### Article:
_ _ _ _ _ _ _
Comédie dramatique de Thomas Bernhard, mise en scène de Krystian Lupa, avec Valentinas Masalskis, Viktorija Kuodytė, Eglė Mikulionytė, Arūnas Sakalauskas, Eglė Gabrėnaitė, Rasa Samuolytė, Doloresa Kazragytė, Vytautas Rumšas, Neringa Bulotaitė et Povilas Budrys.
Articulée autour des atavismes autrichiens, dont l'antisémitisme et le nationalisme présidant à l'acclamation de l'Anschluss sur l'Heldeplatz, "Place des Héros", opus ultime, considéré comme testamentaire, du dramaturge autrichien Thomas Bernhard franchissant, après l'irritation et la cruauté, la dernière étape, celle de la destruction, délivre une synthèse de son anathème réunissant ses imprécations récurrentes et illustre le processus de désintégration humaine auquel tout homme est soumis quel que soit son degré de conscience et de déni.
Et, surtout, il argumente la seule alternative possible pour l'intellectuel-spectateur face au monde post-Holocauste à travers une entité autofictionnelle et bicéphale, celle des deux frères Schuster, universitaires issus de la grande bourgeoisie juive viennoise. Josef Schuster, avatar de Stefan Zweig, qui avait choisi l'exil avant de revenir au pays natal pour habiter volontairement dans un appartement situé Place des Héros qui concoure à la déficience mentale de son épouse (Doloresa Kazragyté), habituée comme Wittgenstein des cures à la clinique Steinhof, choisit d'assumer l'agonie du monde et opte pour le suicide renonçant même à l'achèvement de son grand oeuvre philosphique. Son frère ainé, Robert Schuster (Valentinas Masalskis), nihiliste absolu doublé d'un pessismiste existentiel, choisit la réclusion dans la maison familiale, une demeure tchekhovienne dont la pommeraie est soumise à la destruction urbanistique. Placée sous la règle de l'unité de temps et d'action et la situation de l'attente, comme pour "Des arbres à abattre" également mis en scène par Krystian Lupa, la partition se déroule en trois temps dilatés du jour des funérailles. Le rythme est lent, la dilatation du temps d'une journée fatale et sans rédemption pour tous les protagonistes, quelle que soit leur attitude, de l'indifférence à la frayeur,, Le premier, équivalent d'une longue scène d'exposition, trace un portrait en creux sans complaisance du défunt, un homme aussi raffiné et cultivé que tyrannique et méprisant, à travers les consignes et confidences délivrées par la gouvernante (Eglé Gabrenaité), la véritable maîtresse de maison, à la jeune bonne nouvelle recrue un peu sotte (Rasa Samuolyté).
Dans le second, au cours d'une halte en compagnie de ses nièces aux tempéraments opposés (Viktorija Kuodyté et Eglé Mikulionyté) dans le parc jouxtant le cimetière, le "survivant" Robert Schuster prend la parole et la monopolise pour asséner sans relâche ses antiennes mortifères de la vie dont le seul but est la mort et de l'apocalypse immanente sanction inéluctable contre un monde dont il décrypte l'état de décomposition en fulminant tous azimuts.
_ _ _ _ _ _ _
### À faire:
Traduisez en anglais cette phrase de l'article sur « Place des Héros » : « Placée sous la règle de l'unité de temps et d'action et la situation de l'attente, comme pour "Des arbres à abattre" également mis en scène par Krystian Lupa, la partition se déroule en trois temps dilatés du jour des funérailles. » Les lignes n'interviennent en rien dans ce travail.

### Données disponibles:
_ _ _ _ _ _ _
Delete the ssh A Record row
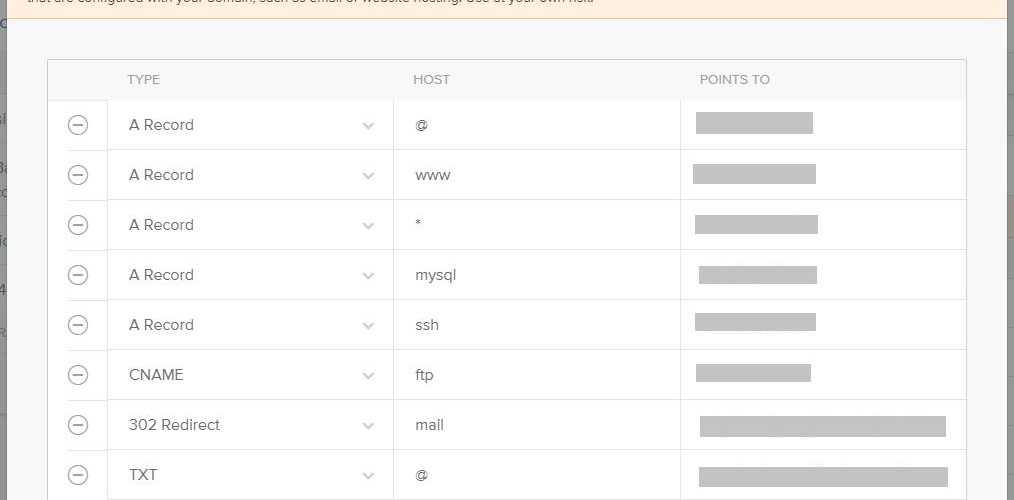 (x=78, y=325)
_ _ _ _ _ _ _
### Corrigé:
Governed by the rule of unity of time and action and by the situation of waiting, as with "Des arbres à abattre," also staged by Krystian Lupa, the score unfolds in three drawn-out phases of the day of the funeral.